LED Audio Power Meter

A novel use of the LM3915 integrated circuit to indicate both instantaneous and peak power

Written by Guy Fernando

Last modified October 2020

The wobbly animation shows the power meter in action. The right most illuminated LED indicates peak power, the other illuminated LEDs to the left indicating instantaneous power.

The meter is calibrated to work between 0.4W and 100W RMS.

The scale was drawn using Letraset™ which was widely available in the 1980s.

Power Meter

The Power Meter Story

Wayback in 1982 I constructed a stereo Hi-Fi power amplifier based around a pair of legendary Maplin MOSFET amplifier modules (LW51F). I felt it necessary to adorn the amplifier with power metering, the more dazzling the better. Back then the garish LED VU meter was fully in vogue, so too was the PPM (Peak Programme Meter) as used by the recording industry. So I set about designing something as close as possible using components that were available and also affordable for a teenager. At this time it would be another 10 years before the blue LED was even invented, so the standard red, yellow, and green colours were used.

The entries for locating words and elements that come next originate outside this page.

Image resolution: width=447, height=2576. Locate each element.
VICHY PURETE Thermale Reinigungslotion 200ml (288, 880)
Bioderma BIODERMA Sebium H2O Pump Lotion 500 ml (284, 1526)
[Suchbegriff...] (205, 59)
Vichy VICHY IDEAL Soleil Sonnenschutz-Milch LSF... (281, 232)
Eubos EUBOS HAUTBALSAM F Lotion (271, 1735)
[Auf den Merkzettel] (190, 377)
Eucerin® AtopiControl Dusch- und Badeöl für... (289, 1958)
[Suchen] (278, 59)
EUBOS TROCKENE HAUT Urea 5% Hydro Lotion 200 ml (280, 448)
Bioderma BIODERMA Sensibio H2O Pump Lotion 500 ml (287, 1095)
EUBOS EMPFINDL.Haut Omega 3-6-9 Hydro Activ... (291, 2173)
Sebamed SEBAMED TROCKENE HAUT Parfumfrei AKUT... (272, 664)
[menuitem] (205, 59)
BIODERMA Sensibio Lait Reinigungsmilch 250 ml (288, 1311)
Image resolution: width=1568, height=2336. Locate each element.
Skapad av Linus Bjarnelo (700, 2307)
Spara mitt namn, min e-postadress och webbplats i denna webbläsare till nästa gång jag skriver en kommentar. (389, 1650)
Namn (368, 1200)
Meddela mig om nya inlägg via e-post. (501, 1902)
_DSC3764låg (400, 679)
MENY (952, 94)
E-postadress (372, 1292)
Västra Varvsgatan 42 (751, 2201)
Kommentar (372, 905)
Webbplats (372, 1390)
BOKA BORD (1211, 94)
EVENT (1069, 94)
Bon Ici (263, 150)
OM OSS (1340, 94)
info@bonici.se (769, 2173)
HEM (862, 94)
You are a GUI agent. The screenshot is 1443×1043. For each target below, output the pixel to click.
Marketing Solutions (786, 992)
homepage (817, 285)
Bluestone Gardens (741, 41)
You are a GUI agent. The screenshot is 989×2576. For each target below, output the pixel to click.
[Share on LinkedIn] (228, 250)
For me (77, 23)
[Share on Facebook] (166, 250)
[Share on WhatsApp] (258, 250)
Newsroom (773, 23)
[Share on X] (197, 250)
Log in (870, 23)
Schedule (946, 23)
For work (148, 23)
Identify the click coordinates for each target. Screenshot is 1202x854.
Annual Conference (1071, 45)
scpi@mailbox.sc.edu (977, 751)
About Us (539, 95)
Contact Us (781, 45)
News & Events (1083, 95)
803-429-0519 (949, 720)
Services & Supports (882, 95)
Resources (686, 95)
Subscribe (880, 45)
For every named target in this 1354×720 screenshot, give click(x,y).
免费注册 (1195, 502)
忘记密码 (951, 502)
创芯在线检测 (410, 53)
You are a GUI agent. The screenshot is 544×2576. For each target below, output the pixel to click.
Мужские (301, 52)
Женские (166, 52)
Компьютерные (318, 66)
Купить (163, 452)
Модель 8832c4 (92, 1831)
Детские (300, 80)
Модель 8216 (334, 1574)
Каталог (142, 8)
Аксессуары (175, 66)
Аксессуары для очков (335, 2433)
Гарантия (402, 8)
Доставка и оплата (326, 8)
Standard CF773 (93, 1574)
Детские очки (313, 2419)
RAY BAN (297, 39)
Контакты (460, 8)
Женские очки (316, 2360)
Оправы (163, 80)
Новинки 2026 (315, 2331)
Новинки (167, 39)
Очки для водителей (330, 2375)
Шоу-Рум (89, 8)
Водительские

The dot / bar driver ICs produced by National Semiconductor seemed to be a perfect match for the project. National Semiconductor currently owned by Texas Instruments, back then they were the only company to produce the LM391x family as they developed it. The IC came in three versions, the LM3914 linear version, the LM3915 3dB incremental logarithmic version, and the LM3916 -20db to +3dB VU meter version. Since I wanted the meter to have a logarithmic scale such that each successive LED would be double the power, the LM3915 variant was chosen. These ICs can be used in either dot mode or bar mode depending on the logic level set on the MODE pin (pin 9). I wondered if it would be possible to toggle the MODE pin while synchronously multiplexing the instantaneous power level and the peak power level into the SIG pin (pin 5). Switching at a high enough frequency the instantaneous level would be perceived together as a bar and the peak level perceived as a dot.

So this is what I came up with...


The original circuit diagram has unfortunately long been lost over the last 38 years. But I have recreated the schematic above by painstakingly tracing the wiring along the board. Hopefully without errors.

The circuits above are duplicated for stereo, top section for the left channel, and the bottom section for the right channel.

Power Meter

Power Meter


You may have noticed extra circuitry not shown on the above schematic, such as the wirewound resistors and power transistors. Each power amplifier is powered by its own separate split ±50V DC power supply. These relatively high voltage rails have to be dropped to ±15V, a more suitable voltage for powering the metering electronics.

The circuit did indeed work and continues to work to this day. Hitherto I have not seen any other circuit which multiplexes the LM391x between dot mode and bar mode for this purpose.